• Exercise requirements: What you need to produce from the material below is an exact transcription of the lines from the one with "カラーアルミ (767, 426)" through the one with "Manage Preferences (135, 2553)", both included, and no other line.

===== Source data

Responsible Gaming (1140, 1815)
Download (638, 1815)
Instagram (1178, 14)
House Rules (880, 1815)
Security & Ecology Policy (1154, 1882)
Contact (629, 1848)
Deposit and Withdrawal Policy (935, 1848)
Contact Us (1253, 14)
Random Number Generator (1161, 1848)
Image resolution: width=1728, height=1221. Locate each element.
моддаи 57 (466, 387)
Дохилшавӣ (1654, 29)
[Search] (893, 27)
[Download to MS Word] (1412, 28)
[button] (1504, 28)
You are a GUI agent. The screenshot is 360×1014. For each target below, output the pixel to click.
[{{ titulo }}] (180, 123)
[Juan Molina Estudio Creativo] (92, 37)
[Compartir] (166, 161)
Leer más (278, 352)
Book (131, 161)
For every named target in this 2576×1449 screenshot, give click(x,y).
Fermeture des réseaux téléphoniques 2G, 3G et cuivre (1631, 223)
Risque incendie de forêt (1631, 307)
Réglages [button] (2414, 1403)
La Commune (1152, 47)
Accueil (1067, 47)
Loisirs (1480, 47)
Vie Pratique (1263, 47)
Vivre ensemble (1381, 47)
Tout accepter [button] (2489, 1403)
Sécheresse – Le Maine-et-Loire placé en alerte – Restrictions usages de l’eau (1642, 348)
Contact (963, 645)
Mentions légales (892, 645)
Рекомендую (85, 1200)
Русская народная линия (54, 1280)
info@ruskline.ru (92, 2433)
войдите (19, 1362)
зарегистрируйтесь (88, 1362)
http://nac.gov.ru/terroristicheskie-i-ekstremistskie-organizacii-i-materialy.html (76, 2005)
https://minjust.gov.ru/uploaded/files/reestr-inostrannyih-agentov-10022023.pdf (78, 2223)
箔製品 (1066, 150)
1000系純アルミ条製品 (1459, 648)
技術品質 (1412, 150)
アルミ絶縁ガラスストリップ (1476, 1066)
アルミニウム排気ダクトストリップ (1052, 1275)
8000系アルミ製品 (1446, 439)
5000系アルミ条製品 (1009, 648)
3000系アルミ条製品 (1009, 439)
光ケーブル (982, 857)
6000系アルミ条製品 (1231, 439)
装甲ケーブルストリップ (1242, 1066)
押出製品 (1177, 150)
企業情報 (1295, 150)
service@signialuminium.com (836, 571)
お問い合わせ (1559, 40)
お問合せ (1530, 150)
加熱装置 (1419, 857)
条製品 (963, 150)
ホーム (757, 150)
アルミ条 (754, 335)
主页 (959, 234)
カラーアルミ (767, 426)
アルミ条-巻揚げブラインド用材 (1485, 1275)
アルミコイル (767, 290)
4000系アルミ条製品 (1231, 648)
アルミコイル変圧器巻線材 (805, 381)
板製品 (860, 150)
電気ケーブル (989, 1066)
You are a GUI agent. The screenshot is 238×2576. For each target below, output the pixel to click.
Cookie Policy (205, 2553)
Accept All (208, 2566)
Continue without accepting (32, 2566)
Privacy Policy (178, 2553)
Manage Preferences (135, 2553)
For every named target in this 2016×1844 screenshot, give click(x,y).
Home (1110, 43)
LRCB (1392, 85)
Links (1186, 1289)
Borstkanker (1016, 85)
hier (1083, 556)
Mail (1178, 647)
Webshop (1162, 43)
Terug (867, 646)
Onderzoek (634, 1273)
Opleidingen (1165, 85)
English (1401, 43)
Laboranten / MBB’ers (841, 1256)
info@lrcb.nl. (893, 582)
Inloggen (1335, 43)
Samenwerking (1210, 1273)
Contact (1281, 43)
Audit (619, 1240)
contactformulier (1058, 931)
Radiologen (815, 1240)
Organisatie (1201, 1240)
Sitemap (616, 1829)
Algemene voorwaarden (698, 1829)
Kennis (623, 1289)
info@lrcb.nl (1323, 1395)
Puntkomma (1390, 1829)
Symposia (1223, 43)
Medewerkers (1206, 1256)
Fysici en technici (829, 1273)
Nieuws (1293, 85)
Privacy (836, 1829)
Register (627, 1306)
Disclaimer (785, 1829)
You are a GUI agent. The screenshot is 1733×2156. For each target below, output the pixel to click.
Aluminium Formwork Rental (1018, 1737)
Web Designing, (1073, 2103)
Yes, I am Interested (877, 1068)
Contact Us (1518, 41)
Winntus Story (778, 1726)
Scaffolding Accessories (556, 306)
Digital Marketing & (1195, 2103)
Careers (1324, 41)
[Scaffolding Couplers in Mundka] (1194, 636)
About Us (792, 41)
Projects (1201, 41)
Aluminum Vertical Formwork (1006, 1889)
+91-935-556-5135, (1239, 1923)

==========

• Exercise solution:
カラーアルミ (767, 426)
アルミ条-巻揚げブラインド用材 (1485, 1275)
アルミコイル (767, 290)
4000系アルミ条製品 (1231, 648)
アルミコイル変圧器巻線材 (805, 381)
板製品 (860, 150)
電気ケーブル (989, 1066)
You are a GUI agent. The screenshot is 238×2576. For each target below, output the pixel to click.
Cookie Policy (205, 2553)
Accept All (208, 2566)
Continue without accepting (32, 2566)
Privacy Policy (178, 2553)
Manage Preferences (135, 2553)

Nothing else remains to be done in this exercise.